Anthropic has introduced a significant update to its Claude AI assistant, enabling it to control a computer, with the new feature, ‘computer use,’ now available in public beta. This functionality allows Claude to simulate human interactions with a computer by “looking” at the screen, moving the cursor, clicking buttons, and typing text.
The computer use feature is available through the API, allowing developers to direct Claude to execute tasks that typically require human input, such as those demonstrated on a Mac in promotional videos.
This development places Anthropic ahead of other AI companies, like Microsoft, OpenAI, and Google, whose AI models—such as Microsoft’s Copilot Vision and OpenAI’s desktop app for ChatGPT—can observe a computer’s screen but haven’t yet moved to the stage of widely available tools capable of actively performing tasks like clicking or typing. Similarly, Rabbit’s R1 AI, which promised comparable abilities, has yet to deliver on its potential.

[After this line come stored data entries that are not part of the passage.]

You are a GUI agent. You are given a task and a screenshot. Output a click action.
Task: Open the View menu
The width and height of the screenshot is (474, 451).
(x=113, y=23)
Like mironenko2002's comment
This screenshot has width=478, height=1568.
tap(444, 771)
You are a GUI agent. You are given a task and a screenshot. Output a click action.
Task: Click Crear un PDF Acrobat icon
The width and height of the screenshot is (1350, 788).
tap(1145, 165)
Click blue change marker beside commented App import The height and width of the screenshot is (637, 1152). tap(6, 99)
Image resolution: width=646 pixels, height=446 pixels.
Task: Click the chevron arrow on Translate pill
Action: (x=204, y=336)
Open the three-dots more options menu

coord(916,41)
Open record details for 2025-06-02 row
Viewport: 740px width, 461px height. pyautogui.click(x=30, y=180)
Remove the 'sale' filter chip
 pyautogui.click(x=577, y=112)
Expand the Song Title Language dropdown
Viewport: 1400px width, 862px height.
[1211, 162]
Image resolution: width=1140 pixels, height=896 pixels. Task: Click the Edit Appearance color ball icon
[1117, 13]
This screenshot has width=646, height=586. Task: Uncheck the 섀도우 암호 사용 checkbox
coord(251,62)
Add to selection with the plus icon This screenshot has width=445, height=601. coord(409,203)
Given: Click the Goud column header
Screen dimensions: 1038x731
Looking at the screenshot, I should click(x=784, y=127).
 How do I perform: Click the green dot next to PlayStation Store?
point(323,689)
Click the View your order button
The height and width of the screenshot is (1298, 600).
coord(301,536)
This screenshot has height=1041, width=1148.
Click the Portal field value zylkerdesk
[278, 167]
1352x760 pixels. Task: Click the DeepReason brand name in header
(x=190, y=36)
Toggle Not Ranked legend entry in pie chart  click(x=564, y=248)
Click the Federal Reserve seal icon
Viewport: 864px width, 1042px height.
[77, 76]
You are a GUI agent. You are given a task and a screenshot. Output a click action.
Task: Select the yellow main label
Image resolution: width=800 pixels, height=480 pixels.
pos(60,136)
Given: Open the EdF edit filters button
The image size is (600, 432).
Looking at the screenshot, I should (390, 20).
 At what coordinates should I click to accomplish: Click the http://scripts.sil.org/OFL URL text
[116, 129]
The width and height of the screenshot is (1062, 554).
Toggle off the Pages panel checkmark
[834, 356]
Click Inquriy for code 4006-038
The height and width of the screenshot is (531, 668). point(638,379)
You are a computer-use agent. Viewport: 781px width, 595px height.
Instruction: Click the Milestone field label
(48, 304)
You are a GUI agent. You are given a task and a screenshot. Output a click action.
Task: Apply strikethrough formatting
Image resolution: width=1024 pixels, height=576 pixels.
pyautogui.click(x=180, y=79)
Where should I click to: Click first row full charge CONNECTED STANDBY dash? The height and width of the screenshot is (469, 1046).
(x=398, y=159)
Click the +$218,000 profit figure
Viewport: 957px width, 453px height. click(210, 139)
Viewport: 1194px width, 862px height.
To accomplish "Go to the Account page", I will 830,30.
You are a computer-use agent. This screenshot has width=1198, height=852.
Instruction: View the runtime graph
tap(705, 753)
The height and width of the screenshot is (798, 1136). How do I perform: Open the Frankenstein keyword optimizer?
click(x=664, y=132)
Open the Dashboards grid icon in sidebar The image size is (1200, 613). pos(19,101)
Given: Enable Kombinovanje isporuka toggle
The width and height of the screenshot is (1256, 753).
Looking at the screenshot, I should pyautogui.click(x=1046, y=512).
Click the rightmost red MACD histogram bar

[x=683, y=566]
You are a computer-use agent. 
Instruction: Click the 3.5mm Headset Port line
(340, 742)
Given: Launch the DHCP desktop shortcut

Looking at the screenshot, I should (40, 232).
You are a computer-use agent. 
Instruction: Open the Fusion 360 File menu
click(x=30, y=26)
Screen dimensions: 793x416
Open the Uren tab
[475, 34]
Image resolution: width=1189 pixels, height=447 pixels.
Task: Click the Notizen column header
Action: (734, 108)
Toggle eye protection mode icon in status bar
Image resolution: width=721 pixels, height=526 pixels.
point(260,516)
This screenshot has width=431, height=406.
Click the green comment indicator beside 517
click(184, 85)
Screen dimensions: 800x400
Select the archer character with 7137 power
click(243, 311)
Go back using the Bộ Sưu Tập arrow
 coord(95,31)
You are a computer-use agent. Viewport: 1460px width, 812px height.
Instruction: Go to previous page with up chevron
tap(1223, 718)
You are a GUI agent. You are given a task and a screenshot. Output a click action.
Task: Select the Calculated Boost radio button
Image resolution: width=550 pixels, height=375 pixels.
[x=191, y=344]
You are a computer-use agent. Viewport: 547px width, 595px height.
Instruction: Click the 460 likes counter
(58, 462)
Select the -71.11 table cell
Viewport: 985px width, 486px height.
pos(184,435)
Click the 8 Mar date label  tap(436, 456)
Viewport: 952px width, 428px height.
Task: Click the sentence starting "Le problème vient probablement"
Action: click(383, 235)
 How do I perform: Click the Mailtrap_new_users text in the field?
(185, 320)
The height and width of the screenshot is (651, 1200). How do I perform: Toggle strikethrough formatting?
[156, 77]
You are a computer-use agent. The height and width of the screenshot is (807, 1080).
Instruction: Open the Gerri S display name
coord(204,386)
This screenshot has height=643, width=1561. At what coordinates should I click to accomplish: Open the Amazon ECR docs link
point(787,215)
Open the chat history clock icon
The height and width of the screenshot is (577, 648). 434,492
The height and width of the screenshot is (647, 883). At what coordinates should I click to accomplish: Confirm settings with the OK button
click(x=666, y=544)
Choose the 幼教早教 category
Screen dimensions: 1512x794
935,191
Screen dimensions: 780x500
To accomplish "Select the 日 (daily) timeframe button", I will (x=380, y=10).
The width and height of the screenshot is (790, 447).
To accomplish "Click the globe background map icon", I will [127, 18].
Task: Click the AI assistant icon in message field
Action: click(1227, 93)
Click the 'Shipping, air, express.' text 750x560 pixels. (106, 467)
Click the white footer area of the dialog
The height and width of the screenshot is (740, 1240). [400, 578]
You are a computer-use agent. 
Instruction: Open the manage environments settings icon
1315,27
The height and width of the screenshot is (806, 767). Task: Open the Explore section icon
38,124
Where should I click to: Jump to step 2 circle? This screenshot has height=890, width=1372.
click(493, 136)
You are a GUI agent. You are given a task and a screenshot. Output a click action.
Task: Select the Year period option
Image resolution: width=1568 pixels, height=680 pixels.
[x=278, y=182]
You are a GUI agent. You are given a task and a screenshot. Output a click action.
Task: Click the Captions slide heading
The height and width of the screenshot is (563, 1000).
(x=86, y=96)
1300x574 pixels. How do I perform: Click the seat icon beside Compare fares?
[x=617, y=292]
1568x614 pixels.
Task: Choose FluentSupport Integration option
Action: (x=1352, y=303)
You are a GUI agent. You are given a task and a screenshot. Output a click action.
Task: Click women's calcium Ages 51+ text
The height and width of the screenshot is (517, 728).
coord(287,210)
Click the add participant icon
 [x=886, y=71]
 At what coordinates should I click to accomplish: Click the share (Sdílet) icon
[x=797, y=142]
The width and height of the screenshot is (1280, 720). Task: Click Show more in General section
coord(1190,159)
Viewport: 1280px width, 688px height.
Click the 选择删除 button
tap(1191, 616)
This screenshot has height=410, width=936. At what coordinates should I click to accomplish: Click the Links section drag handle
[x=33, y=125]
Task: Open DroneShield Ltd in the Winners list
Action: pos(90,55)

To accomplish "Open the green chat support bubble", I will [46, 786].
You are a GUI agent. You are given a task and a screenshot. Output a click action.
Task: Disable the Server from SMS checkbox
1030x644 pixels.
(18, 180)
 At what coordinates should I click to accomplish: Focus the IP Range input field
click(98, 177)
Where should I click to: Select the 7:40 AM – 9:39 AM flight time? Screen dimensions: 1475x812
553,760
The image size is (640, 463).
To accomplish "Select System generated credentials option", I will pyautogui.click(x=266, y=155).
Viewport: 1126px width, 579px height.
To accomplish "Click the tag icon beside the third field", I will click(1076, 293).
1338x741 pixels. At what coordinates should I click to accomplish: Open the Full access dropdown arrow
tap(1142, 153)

Limitations and Early Stage Development
Despite its potential, Anthropic has cautioned that the computer use feature is still in an experimental phase, calling it “cumbersome and error-prone.” The company notes that Claude’s ability to control a computer is limited by its method of viewing the screen: it takes a series of screenshots rather than observing a continuous video feed, which may cause it to miss brief actions or notifications. Anthropic released this feature early to gather feedback from developers, expecting rapid improvement as more data is collected.
Anthropic also detailed several limitations in Claude’s current capabilities. For example, it is not yet able to perform certain routine actions like dragging or zooming. Additionally, safeguards have been built into the system to prevent Claude from engaging with sensitive tasks, such as generating and posting social media content, registering web domains, interacting with government websites, or participating in election-related activities.
Advanced Model Performance in Benchmarks
The computer use functionality was launched alongside an upgraded version of Claude’s AI model, the Claude 3.5 Sonnet, which has shown marked improvements in several industry benchmarks. This includes notable gains in coding tasks.
For instance, Claude 3.5 Sonnet improved performance on the SWE-bench Verified coding benchmark, raising its score from 33.4% to 49.0%, outperforming models like OpenAI o1-preview. It also performed better on TAU-bench, an agentic tool use benchmark, increasing scores from 62.6% to 69.2% in the retail domain, and from 36.0% to 46.0% in the more challenging airline domain. These improvements have been achieved without an increase in price or a decrease in processing speed for customers.
Anthropic’s latest developments also come on the heels of its agreement, alongside OpenAI, to cooperate with the US AI Safety Institute in sharing information about its work, which was announced in August.